▶ [Exercise brief]
Reproduce the lines of the items below without any change, beginning with the line that contains "is (806, 1600)." and ending with the line that contains "legend-secondary-label: 同类平均 is", both included.

▶ [Listed entries]
*** Block opens ***

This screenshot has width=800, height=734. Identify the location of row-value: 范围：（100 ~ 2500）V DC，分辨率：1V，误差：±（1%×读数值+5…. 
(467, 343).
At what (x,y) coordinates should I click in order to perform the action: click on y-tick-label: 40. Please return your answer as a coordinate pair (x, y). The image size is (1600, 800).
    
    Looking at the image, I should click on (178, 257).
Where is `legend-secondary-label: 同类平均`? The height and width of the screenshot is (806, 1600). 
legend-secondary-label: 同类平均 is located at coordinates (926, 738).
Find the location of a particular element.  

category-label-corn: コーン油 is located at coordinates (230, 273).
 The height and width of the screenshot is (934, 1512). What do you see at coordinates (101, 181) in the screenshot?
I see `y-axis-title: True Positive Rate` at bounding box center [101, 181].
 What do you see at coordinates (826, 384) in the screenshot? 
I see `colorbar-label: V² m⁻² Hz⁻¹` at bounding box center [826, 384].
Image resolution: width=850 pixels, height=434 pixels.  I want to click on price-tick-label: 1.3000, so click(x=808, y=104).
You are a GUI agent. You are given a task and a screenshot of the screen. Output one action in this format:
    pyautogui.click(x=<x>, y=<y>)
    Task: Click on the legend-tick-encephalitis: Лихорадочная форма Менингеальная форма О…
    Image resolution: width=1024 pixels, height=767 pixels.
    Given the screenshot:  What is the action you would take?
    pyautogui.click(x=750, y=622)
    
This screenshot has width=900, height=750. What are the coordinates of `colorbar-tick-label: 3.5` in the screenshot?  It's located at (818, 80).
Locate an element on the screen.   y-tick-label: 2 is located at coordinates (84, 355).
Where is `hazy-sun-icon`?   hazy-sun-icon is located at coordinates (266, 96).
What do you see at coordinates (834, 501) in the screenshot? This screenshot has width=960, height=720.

*** Block closes ***

▶ [Task result]
Where is `legend-secondary-label: 同类平均`? The height and width of the screenshot is (806, 1600). 
legend-secondary-label: 同类平均 is located at coordinates (926, 738).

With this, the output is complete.